From physics to machine learning and back: Part I - Learning with inductive biases in prognostics and health management (PHM)
这篇综述聚焦于归纳偏置(将先验知识、物理定律和结构假设融入机器学习模型设计),系统梳理了其在预测与健康管理中的应用方法,并探讨了机器学习如何反向促进物理理解,适合关注可解释性和鲁棒性的PHM研究者。
Prognostics and Health Management (PHM) is essential for ensuring the safe, reliable, and efficient operation of complex engineered systems by integrating fault detection, diagnostics, and prognostics into a unified framework. While machine learning (ML) has significantly advanced PHM by enabling data-driven decision-making, real-world challenges such as sparse or noisy data, limited labels, and complex degradation dynamics require approaches that go beyond purely data-driven modeling.

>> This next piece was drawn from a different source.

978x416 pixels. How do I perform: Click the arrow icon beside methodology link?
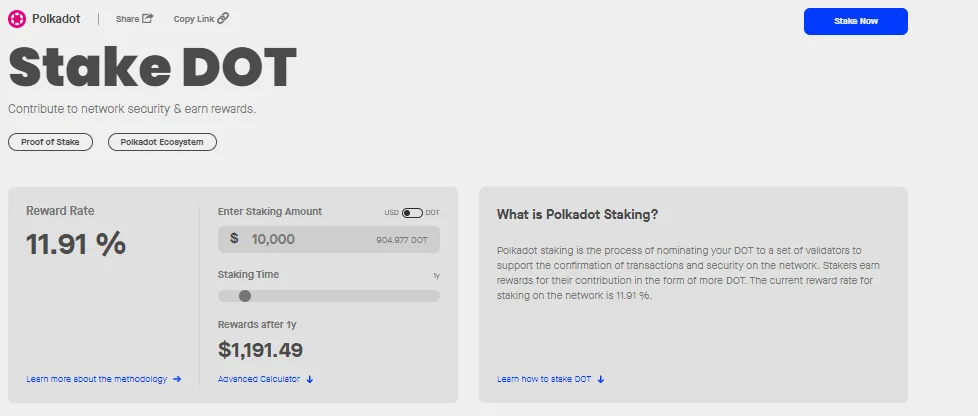(x=177, y=379)
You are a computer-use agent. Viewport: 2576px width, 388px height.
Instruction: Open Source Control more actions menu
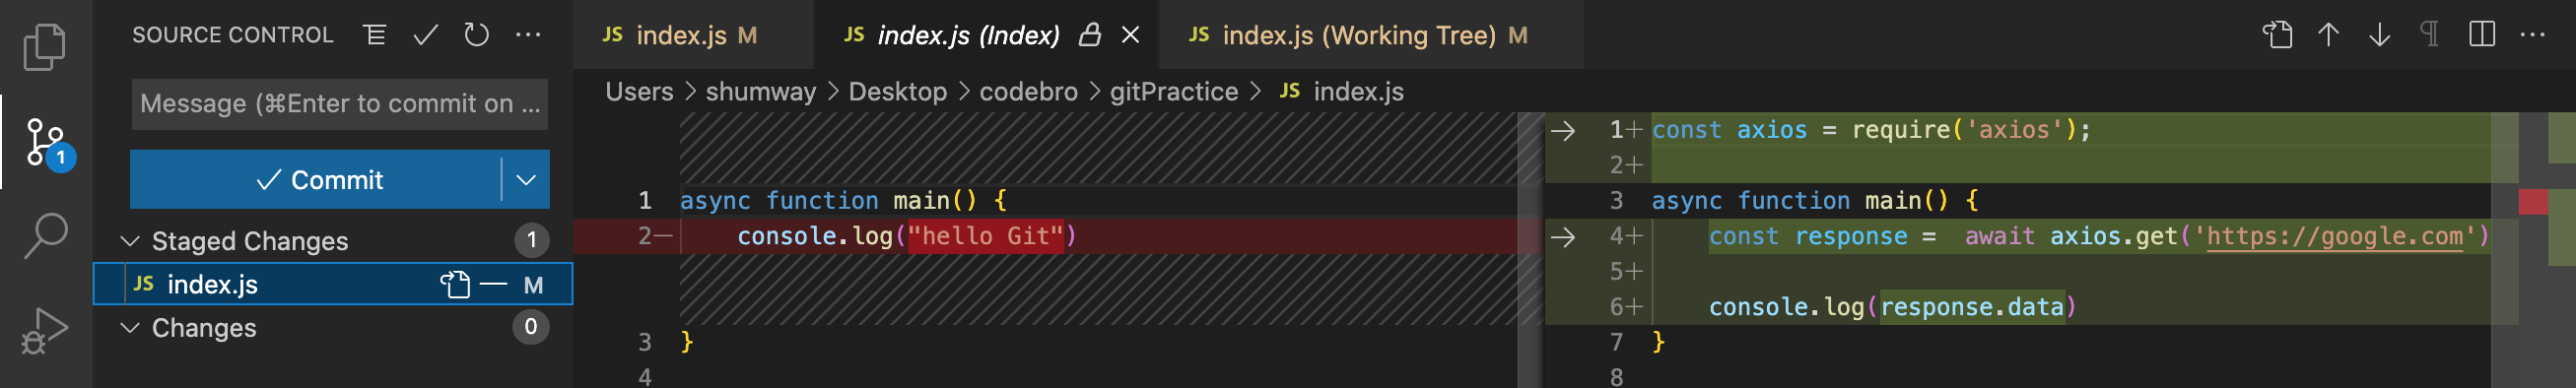528,36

This review focuses on inductive bias – the integration of prior knowledge, physical laws, and structural assumptions into ML model design – as a foundational mechanism to improve generalization, robustness, and interpretability in PHM. We explore the current state of the art in applying inductive bias to PHM, reviewing a wide range of methods including graph neural networks (relational biases), state-space models and neural ordinary differential equations (temporal biases), signal processing-inspired learning (spectral biases), neural operators (operator biases), causal representation learning (causal biases), and interpretable-by-design models (interpretability biases) through the use of inductive bias. For each method, we discuss its advantages, limitations, and suitability for different PHM tasks, and identify emerging applications where these techniques show strong potential. Furthermore, we examine how ML contributes back to physics understanding through symbolic regression (rediscovering physical laws) and post-hoc interpretation (transparent decision-making), closing the loop between physics understanding and modeling in PHM. By embedding domain knowledge into learning architectures, these approaches help constrain the hypothesis space and promote physically consistent learning, bridging the gap between theoretical modeling and real-world deployment in safety-critical applications. Part II of this review explores observational and learning biases, focusing on how data augmentation, representation, and training strategies shape model behavior and further enhance alignment between machine learning and the physical systems it aims to monitor and manage.